**INFORMATION:**
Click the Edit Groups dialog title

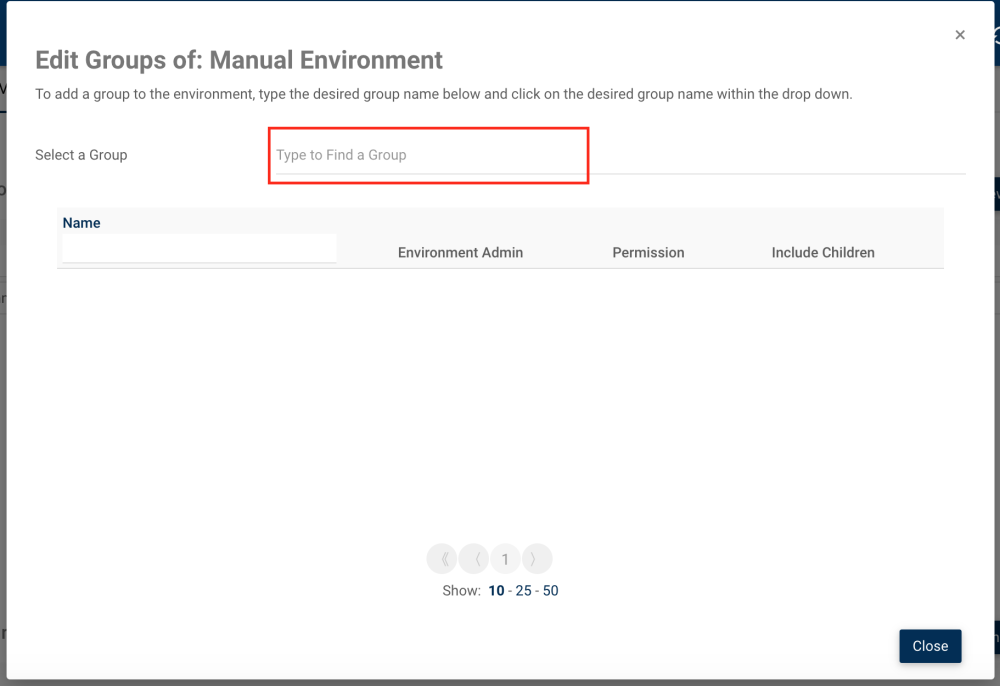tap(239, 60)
...
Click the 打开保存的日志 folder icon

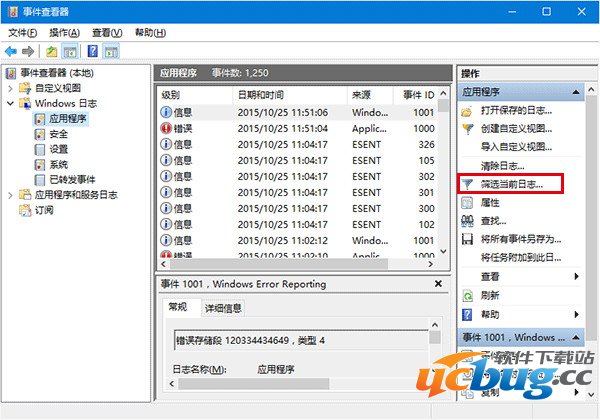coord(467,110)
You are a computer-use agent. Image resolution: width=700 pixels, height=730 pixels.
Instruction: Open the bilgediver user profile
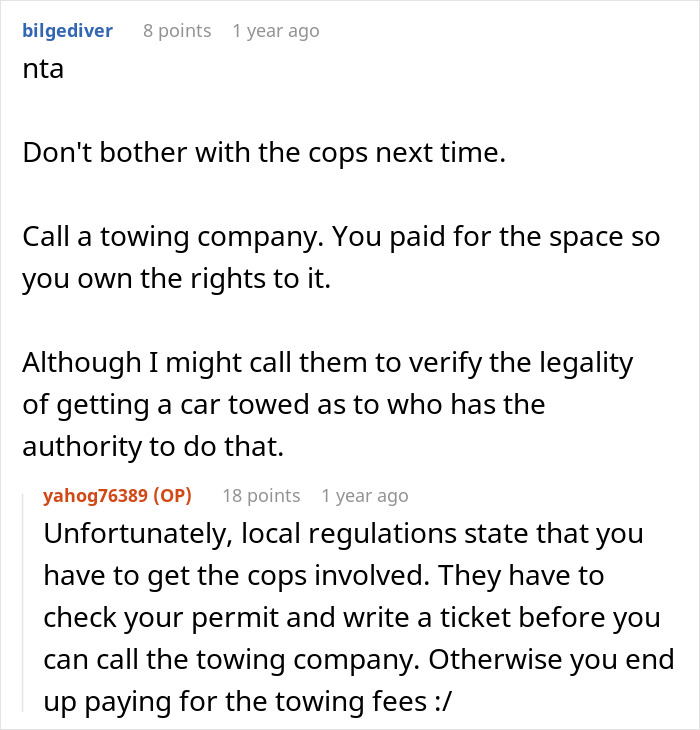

**ASSIGNMENT:** Keeping every character as it is, restate the lines above that run from the line with "You are a computer-use" through the line with "Instruction: Open the bilgediver user profile", both included, and nothing else.

**RESPONSE AREA:**
You are a computer-use agent. Image resolution: width=700 pixels, height=730 pixels.
Instruction: Open the bilgediver user profile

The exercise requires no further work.